The difference between a $25/hour painter and a $60/hour painter is almost always prep work. Filling holes, sanding smooth, caulking gaps, priming stains, taping crisp lines — this is what separates amateur results from professional results. Homeowners notice. When walls look flawless and edges are razor-sharp, you get five-star reviews, referrals, and repeat business. Never rush the prep.

Communicate Clearly About Timeline and Process

Homeowners get anxious about having someone in their home for days. Set expectations upfront: what you'll do each day, when you'll arrive and leave, how many coats you'll apply, when furniture needs to be moved, and how long before they can use the room again. Clear communication builds trust and eliminates the complaints that come from mismatched expectations.

Frequently Asked Questions

Do I need a license to do painting work?

In most states, residential painting does not require a contractor's license for jobs under a certain dollar threshold (often $500 to $1,000). Some states require registration or a general business license. Check your state and local regulations. For larger commercial projects or jobs that include lead paint abatement, additional certifications may be required. For most residential painting gigs — repainting rooms, touch-ups, cabinet painting, deck staining — you can start working immediately without a license.

How do I estimate a painting job accurately?

Measure the square footage of the surfaces to be painted. A standard room with 8-foot ceilings and four walls is roughly 300 to 500 square feet of wall space. A gallon of paint covers approximately 350 to 400 square feet. Factor in your hourly rate, material costs, and prep time. For beginners, visit the space in person before quoting — photos can be misleading about wall condition, ceiling height, and the amount of prep required. As you gain experience, you'll be able to estimate accurately from photos and measurements alone.

What's the best time of year for painting work?

Spring and summer are the busiest seasons for exterior painting, while interior painting stays steady year-round. Many painters stay fully booked from March through October with exterior work and fill the winter months with interior projects, cabinet painting, and commercial jobs. The key is to market exterior services in early spring before homeowners have already hired someone else, and pivot to interior marketing in fall.

Can I start painting jobs with no experience?

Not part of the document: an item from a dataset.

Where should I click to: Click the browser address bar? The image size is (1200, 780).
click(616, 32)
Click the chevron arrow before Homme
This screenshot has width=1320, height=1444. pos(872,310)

Yes, but start small. Watch YouTube tutorials on cutting in, rolling techniques, and prep work. Practice in your own home or offer to paint a friend's room at a discount. Your first few paid jobs should be straightforward — single rooms, solid colors, good-condition walls. As your skills improve and your reviews build, take on more complex projects like multi-room repaints, cabinet painting, and exterior work. Most successful painters are self-taught — the skill comes from repetition, not formal training.